Best practice is to not even think about who else they are talking to at first, and assume they don’t think of who you are talking to. If you vibe well, you will want to get each other off the market but before then, we are all free agents.


----------



## lovelygirl

Faithful Wife said:


> I think there are two types of guys who compliment a lot in the beginning stages. Ones who are sincere and are just expressing their admiration, and ones who are going to try to use the compliments to ramp it up into a sexual conversation. Both types may over do it but the second type will steer it towards sexual innuendo or blatant remarks very quickly.


Definitely.

I once met a guy who *on our first date* showed me the door of the hotel and which I actually, VERY much disliked.
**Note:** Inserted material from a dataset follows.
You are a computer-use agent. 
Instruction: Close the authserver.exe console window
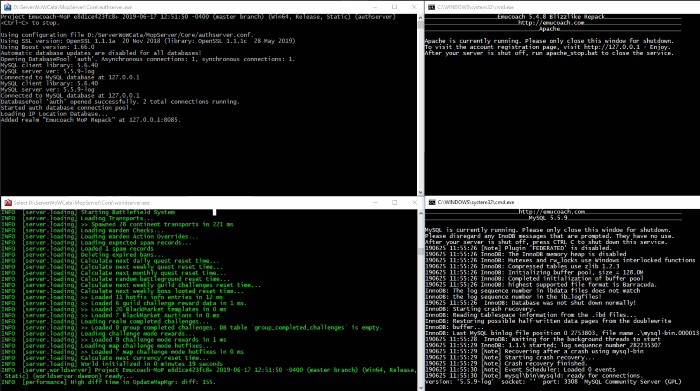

After finishing our drinks, he wanted us to spend the night at a hotel just because during our conversations that night, I started talking freely about sex and how Albanian women should feel free expressing their sexual desires (because most of them don't, out of insecurities and the mentality in general). 

Apparently, he got this as a message that I wanted sex that night with him  because he was used to women being insecure about their sexual desires and very uncommunicative about such topics... and he thought suddenly I was a miracle. :slap: and it was a given for him that sex was on the table right away.

I was like...._WTF???? Take me home_! He then said:_But you started talking about sex _
I said _So what???? I_ _still hold true to that belief but it didn't mean I want to have sex *with you, tonight.*_!!!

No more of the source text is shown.